Świercz held his own in a complex middlegame, but with a draw in sight he eventually found himself a pawn down for no real compensation. It wasn’t easy to convert the advantage, but with more time Gawain got down to the technical task with the same flare he’d show in his crucial earlier win over Adhiban. With Darek out of time and playing on the delay - the clock doesn’t start counting down until 5 seconds after making a move, so you can play on 0 seconds, but never regain that lost time - Gawain was able to invest some time in search of the killer blow… but he couldn’t quite find it!
Here 64.Rh7+! Nxh7 65.e7! is a simple forced win, with the new queen deciding the game. Instead Gawain repeated the position once and then went for Re8 - still winning, but the first step on the road to ruin. Step 2 came after 67…Rd2+
68.Ke1 or 68.Kf1 are the way to go, but 68.Kg1? was already only good enough for a draw. There was worse to come: 68…Kh4! 69.e7 Kg3:
And now 70.Rd8?? cost $15,000…
…since it invited 70…Rxg2+ 71.Kf1 Nxf3 72.Rd2 Rxd2 73.e8=Q Rf2#
That extraordinary game decided the title, since Gawain was unable to win on demand with the black pieces in the tense King’s Indian that followed - in fact, he went on to lose again.

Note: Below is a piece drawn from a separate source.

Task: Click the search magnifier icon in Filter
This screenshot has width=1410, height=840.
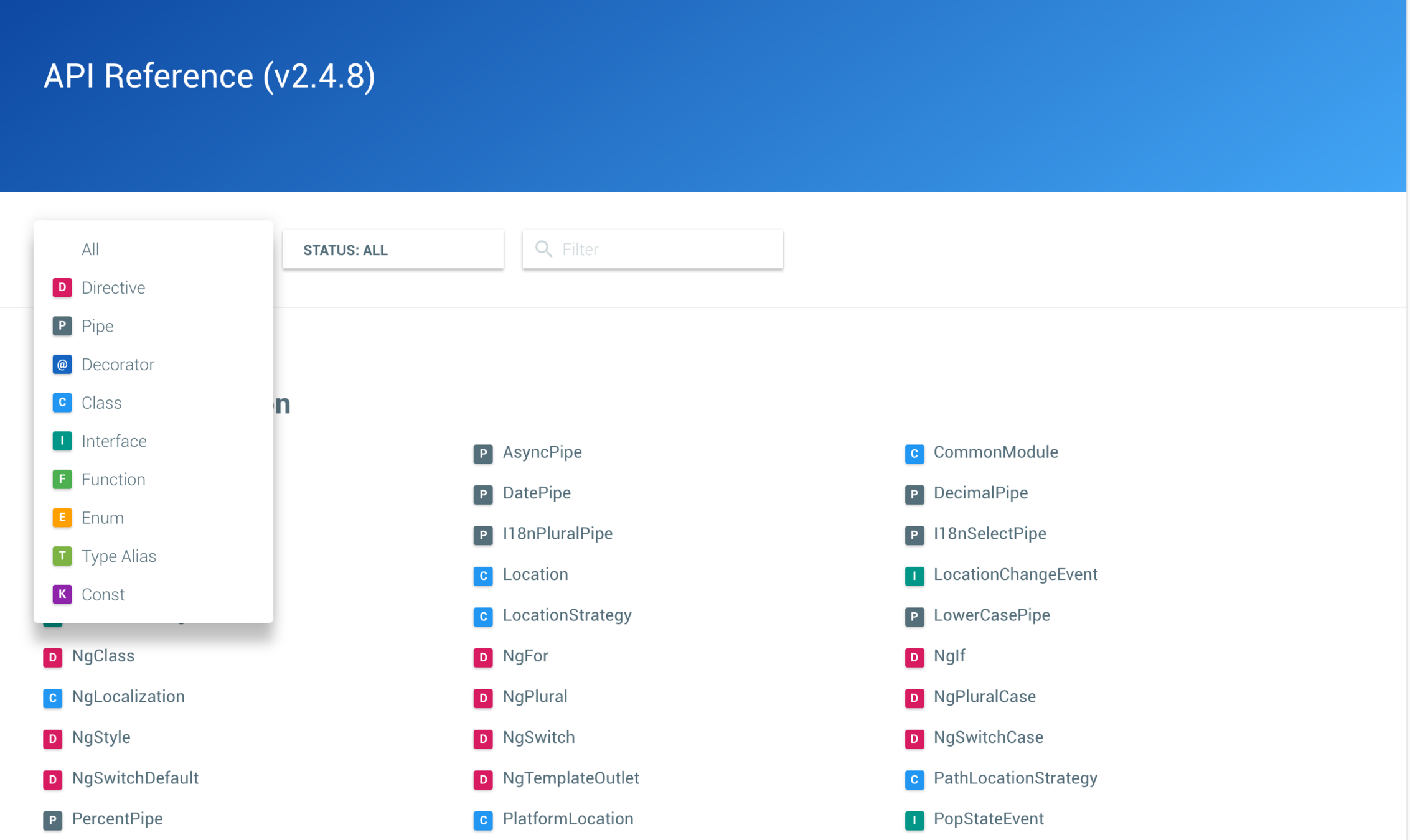Action: point(543,250)
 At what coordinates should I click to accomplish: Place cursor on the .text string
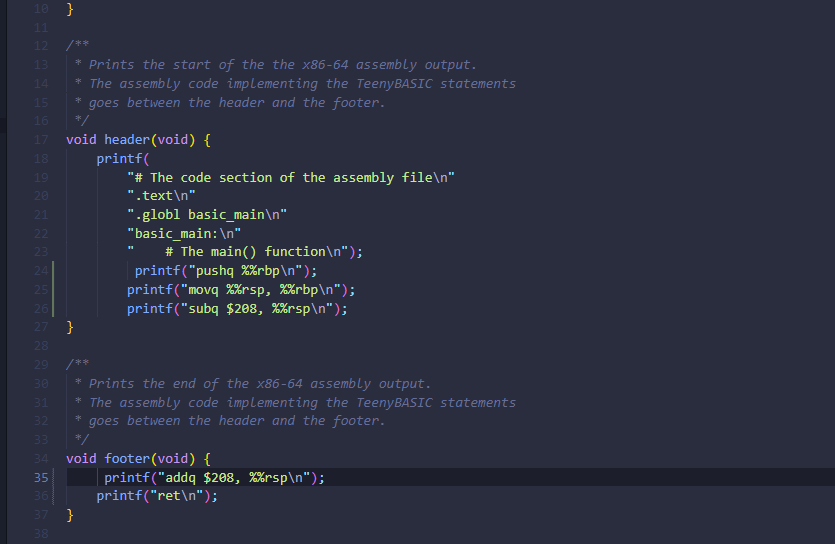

So 2011 World Junior Champion Dariusz Świercz will have $30,000 spending money as he starts studies at St. Louis University. The 22-year-old’s bigger problem is where to put the cheque
Dariusz gave his thoughts on the event on Facebook (click to open):
Gawain Jones certainly couldn’t complain, with the $15,000
second prize richly justifying his decision to cross the pond to Atlantic City
rather than just take the short hop to the Isle of Man.
There was lots more money to dole out on Monday, including after the final rounds of the Open tournament for those who didn’t qualify for Millionaire Monday. Bruzon, Mamedov, Xiong, Akobian and Zherebukh all took $1,740 after sharing first place on 6.5/9, though that was dwarfed by the prizes on offer in the Millionaire Monday knockouts. The 2400-2549, U2400, U2200, U2000 and U1800 sections all offered $12,000 to the first placed player, while even the U1200 section had a $4,800 first prize.
As this looks like being the last edition of Millionaire Chess it may be some time until we see a similar prize structure again, but Maurice Ashley and Amy Lee deserve our gratitude for trying this experiment. Let’s hope something similar – or at least as ambitious – will eventually grow from the ashes of Millionaire Chess. It’s been a fun ride!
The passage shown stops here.